Aller voir un film au Festival des 3 Continents, c’est s’ouvrir l’esprit sur un monde méconnu, découvrir des histoires pleines de sens, voir des visages inhabituels, écouter des langues étrangères. Un choc culturel qui change notre regard sur les autres. Jérôme Baron, l’actuel directeur artistique, qui dirige aussi le Cinématographe à Nantes, en a fait l’expérience dès l’âge de 15 ans.
«C’était une expérience déterminante» confesse-t-il dans une interview accordée à Fragil. «J’ai élargi mes horizons cinématographiques en regardant ces histoires intimes, profondes, terribles. Ce cinéma d’auteur m’a donné une vue précise sur le monde avec un discours articulé, réfléchi, sensible. Tous ces témoignages ont changé mon rapport au monde et ont donné de l’épaisseur à la réalité».
90 films en 10 jours dont 10 en compétition
Pour sélectionner les 90 films qui seront présentés du 18 au 27 novembre à Nantes au Katorza, au Concorde, à Bonne Garde au Cinématographe mais aussi à l’Eden 3 d’Ancenis, au Gén’eric d’Héric, à l’Atlantique de La Turballe, au Jacques Tati de Saint-Nazaire, au Connétable de Clisson, au Lutétia de Saint Herblain, Jérôme Baron a visionné 1300 films. Autant dire que le tri a été sévère. Voici ses recommandations si vous ne pouvez pas tous allés les regarder.
Rewind and play à Trempo
Parmi les 10 séances spéciales, il y en a une à ne manquer sous aucun prétexte, selon lui : Rewind and play mercredi 23 novembre à Trempo (entrée libre). Il s’agit d’un portrait de Théolonious Monk revisité par Alain Gomis. Le réalisateur a monté des rushes inédits d’une interview que le célèbre pianiste avait accordé en 1969. Le montage brosse un portrait tout en finesse.
Les «OVNIs» indiens
Quant aux rétrospectives, elles livrent des trésors cinématographiques. Celles consacrées à l’automne indien recèle notamment «deux OVNI» , deux films «étonnants, politiques, poétiques, satyriques» au dire de Jérôme Baron. Celui de Sanjiv Shah :Hun Hunshi Hunshilal et le «cultissime» Om dar-b-dar de Kamal Swaroop.

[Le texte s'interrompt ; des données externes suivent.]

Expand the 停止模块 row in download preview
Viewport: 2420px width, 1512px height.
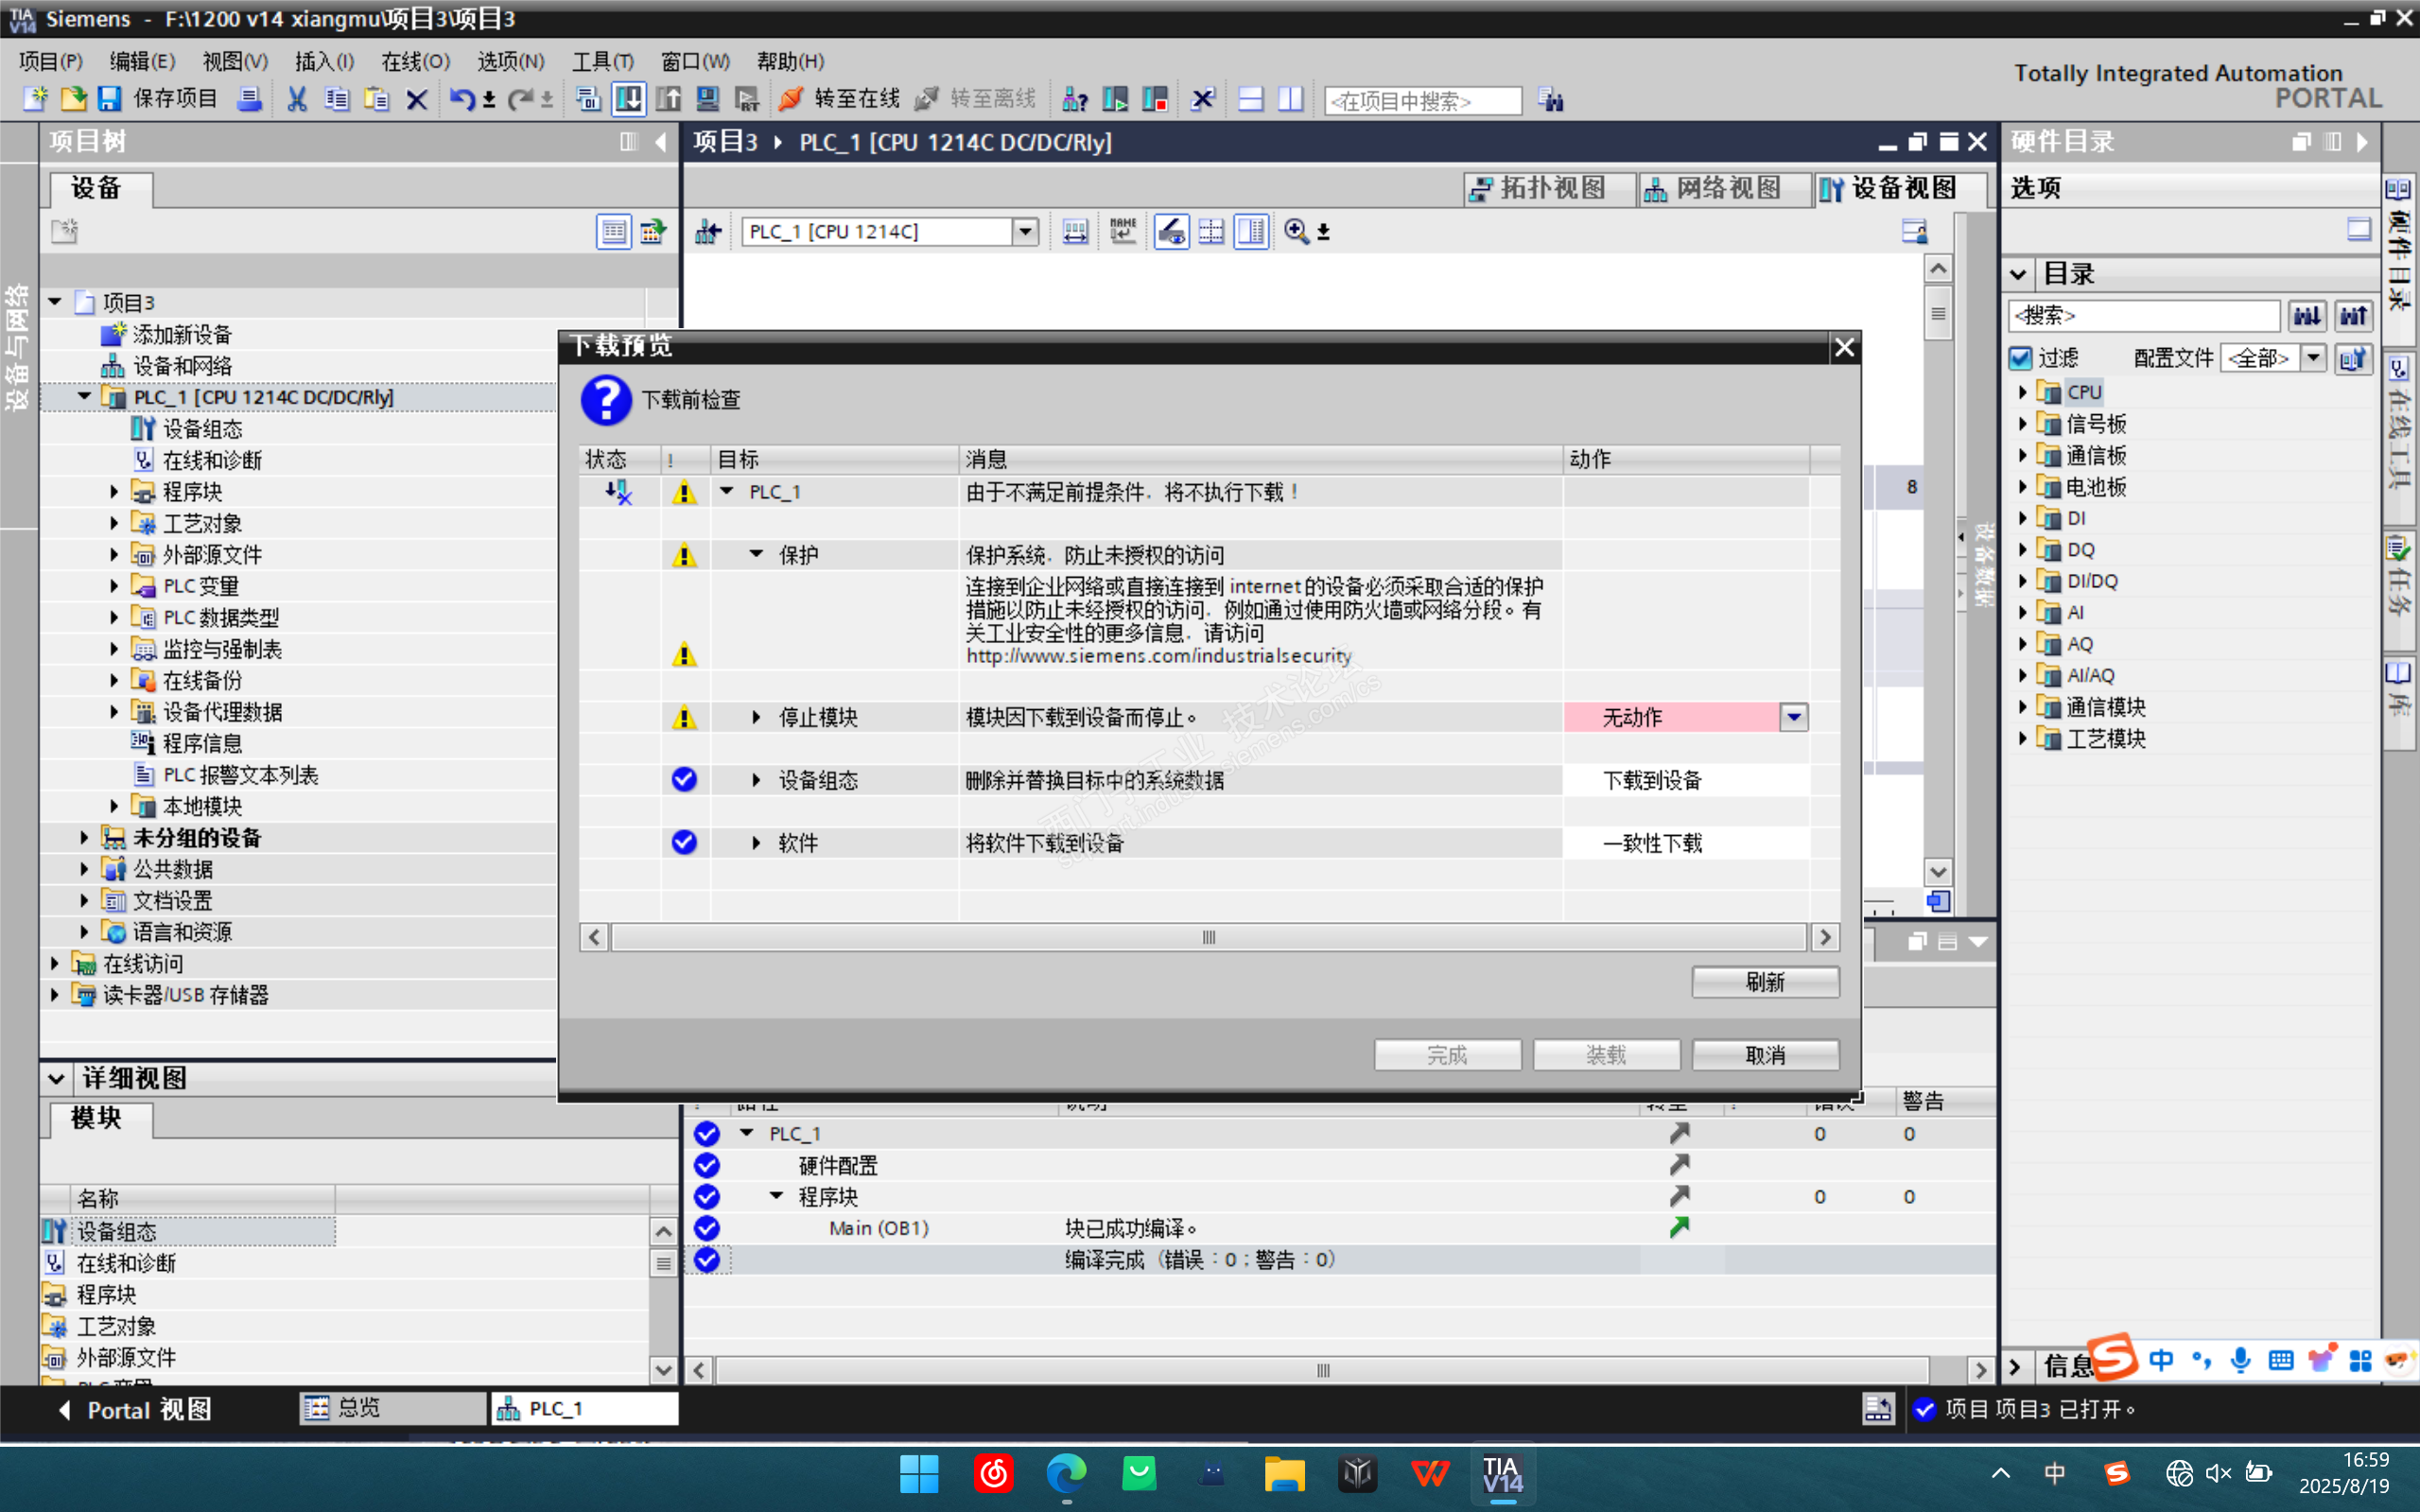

Kore-Eda, invité à la cérémonie de remise des prix
La rétrospective du japonais Hirokazu Kore-Eda offre un regard «lucide, tendre mais sans excès sentimental» sur son pays. Pour Jérome Baron, Kore-Eda est «plus qu’un cinéaste de la famille». «Il explore de façon unique le cœur du Japon». Avoir rassemblé ses 20 films montre à quel point «ils viennent s’enrichir les uns les autres». Le réalisateur japonais viendra les présenter le dernier week-end du festival et sera l’invité d’honneur de la soirée de clotûre à Stéréolux le dimanche 27 novembre. Film recommandé : Lessons from a calf.
Chez Mike de Leon, tout est bon
L’œuvre de Mike de Leon est présentée dans son intégralité. C’est une première mondiale. Pour Jérôme Baron, il faut tout aller voir car le réalisateur philippin est «un génie de la plastique et de la forme». Il n’a pas son pareil pour questionner la jeunesse. Quelle est son destin ? Son identité culturelle ? Est-elle condamnée à la misère sociale voire morale ?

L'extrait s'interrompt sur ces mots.